Two days ago Sandy & I found ourselves travelling by speedboat to Selingan Island, a tiny island off the coast of Malaysian Borneo, famed for its turtles. We had just come from a night in Sandakan’s rainforest. There it was beautiful but I felt like an outsider. Here on the open water, with the buzz of an outboard in my ears and the salt spray across my face, I was right at home.
Selingan Island was breathtaking. Sandy shores, surrounded by a coral reef alive with fish of dazzling colours. Snorkelling in these warm waters was exhilarating. Lying on the beach afterward a large monitor poked it’s way past us, tongue flickering, searching for a meal of turtle eggs.

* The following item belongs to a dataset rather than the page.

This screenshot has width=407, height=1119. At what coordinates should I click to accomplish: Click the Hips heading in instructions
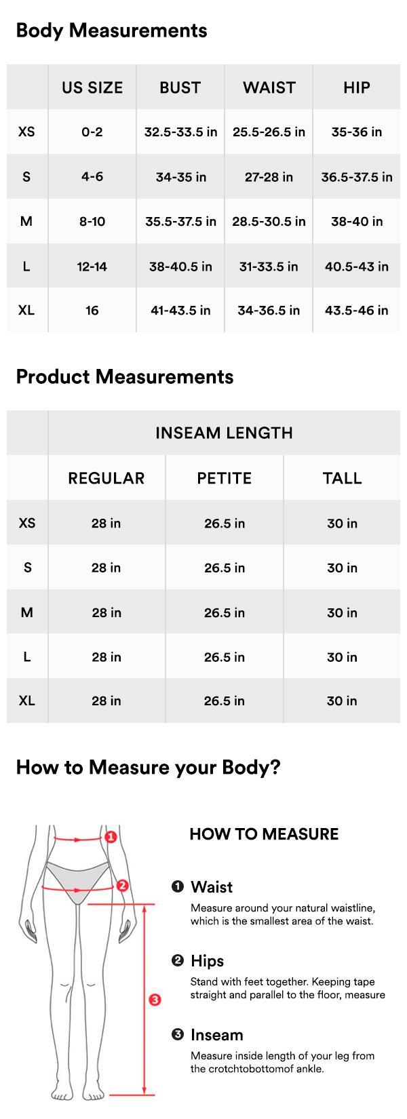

But it was the evening where the excitement really lay. Every night sea turtles up to a metre long and a hundred years in age land on Seligan island, haul their massive hulk across the sand, dig nests over a metre in diameter and 70 centimetres deep and lay up to 150 eggs. Rangers scour the beach and when one of these turtles is found a small group of us are invited to go watch. By dim torchlight we see 64 eggs dropped into the nest. They look like shiny, wet table tennis balls. It’s quite thrilling to watch.
We leave the mother to cover the nest and make her way back to the sea. It’s now time to see baby turtles that have hatched that day make their way into the ocean. Barely a few centimetres long they head to the sea, hauling their tiny bodies across the beach, the slightest indentations becoming sand mountains they have to climb. Once they hit the water they swim with astonishing speed. They are vulnerable, cute and very entertaining. I am wonderstruck by the fact that they know to head down the beach and swim into the ocean. How do they know to do this? When they get into the ocean they’re pretty much on their own. How do they know where to go? What to eat? What is dangerous and what’s not?
Psalm 104 says
How many are your works, Lord!
In wisdom you made them all;
the earth is full of your creatures.
There is the sea, vast and spacious,
teeming with creatures beyond number—
living things both large and small…
May the glory of the Lord endure forever;
may the Lord rejoice in his works
I feel that two days ago on Seligan island I was caught up in the exultant joy of the psalmist; that if God indeed does rejoice in his works, that on that island I shared in God’s rejoicing. It was a wonderful experience.